Wednesday, December 30, 2009

The Oprah Book Club, Jonathan Franzen and a lesson the L.A. poetry community won't learn.

Here's an op-ed article by Julia Keller which appeared in THE LOS ANGELES TIMES today re the Oprah Winfrey Book Club:,0,6657148.story

A salient passage (with highlighting by me):
So forget Kindle. What transformed literary culture in 2000-09 was "The Corrections" (2001) by Jonathan Franzen -- not only the book, which is a big, gorgeous, strapping 19th century novel smuggled into the 21st, and a Midwestern novel to boot, but also the story behind the story.

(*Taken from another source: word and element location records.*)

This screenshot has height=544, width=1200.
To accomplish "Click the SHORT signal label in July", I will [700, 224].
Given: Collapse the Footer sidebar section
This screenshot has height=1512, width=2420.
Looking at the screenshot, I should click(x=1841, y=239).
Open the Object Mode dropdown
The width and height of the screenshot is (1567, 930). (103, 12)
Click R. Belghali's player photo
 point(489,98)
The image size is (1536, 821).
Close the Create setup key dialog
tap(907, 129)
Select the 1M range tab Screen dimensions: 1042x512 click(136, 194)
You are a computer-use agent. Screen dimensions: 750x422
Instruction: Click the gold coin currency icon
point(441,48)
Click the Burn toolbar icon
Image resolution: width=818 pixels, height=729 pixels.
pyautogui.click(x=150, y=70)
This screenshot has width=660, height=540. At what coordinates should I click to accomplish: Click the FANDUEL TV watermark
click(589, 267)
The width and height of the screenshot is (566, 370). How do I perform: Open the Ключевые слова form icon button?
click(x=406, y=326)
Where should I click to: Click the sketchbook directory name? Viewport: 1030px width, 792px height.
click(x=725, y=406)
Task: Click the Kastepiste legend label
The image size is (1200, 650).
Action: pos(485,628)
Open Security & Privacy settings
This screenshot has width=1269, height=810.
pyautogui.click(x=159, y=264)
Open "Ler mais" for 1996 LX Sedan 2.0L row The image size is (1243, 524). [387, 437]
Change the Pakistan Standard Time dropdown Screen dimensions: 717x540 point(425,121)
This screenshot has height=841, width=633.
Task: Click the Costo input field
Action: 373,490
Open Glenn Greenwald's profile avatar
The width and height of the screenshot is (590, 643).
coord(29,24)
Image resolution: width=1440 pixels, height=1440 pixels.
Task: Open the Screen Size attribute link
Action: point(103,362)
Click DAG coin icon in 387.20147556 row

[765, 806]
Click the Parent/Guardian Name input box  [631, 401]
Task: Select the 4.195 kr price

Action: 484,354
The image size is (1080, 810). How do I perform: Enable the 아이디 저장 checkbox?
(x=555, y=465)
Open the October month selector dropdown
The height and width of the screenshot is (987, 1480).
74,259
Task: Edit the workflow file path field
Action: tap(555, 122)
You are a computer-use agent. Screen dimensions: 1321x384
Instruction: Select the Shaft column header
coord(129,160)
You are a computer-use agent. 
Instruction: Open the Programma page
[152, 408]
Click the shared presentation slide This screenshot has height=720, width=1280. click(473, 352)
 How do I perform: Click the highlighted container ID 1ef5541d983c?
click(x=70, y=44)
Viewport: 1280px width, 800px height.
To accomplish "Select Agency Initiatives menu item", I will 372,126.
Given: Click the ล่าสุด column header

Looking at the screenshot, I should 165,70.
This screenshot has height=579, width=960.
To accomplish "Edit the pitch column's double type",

It was selected by Oprah Winfrey for her book club. Franzen was less than thrilled about the honor -- previous Winfrey books struck him as dreadfully down-market and plebeian -- which led to a mini-dust-up with Winfrey and a sudden spotlight on a dirty little truth: Literature is the last refuge of the snob. Most of us thought, in our infinite ignorance, that readers are readers, and the more readers, the better. But not Franzen: He wanted only certain kinds of readers.Winfrey's book club began in 1996, but it was the Franzen episode that put it on the map. Yes, her imprimatur made a huge difference in a book's sales from the get-go, but "The Corrections" -- the intricate, beautifully written story of the slow, tottering fall of a Midwestern family -- made her book club controversial, and in the United States, nothing is truly important until it has started a few arguments.The first decade of the 21st century revealed two things to the literary world: the power of a TV talk-show host to shape our collective taste in books, and the rudeness of a self-important author when that taste happened to include his work. (Never mind that Winfrey also favored William Faulkner, Toni Morrison and John Steinbeck; she was still too lowbrow for Franzen.)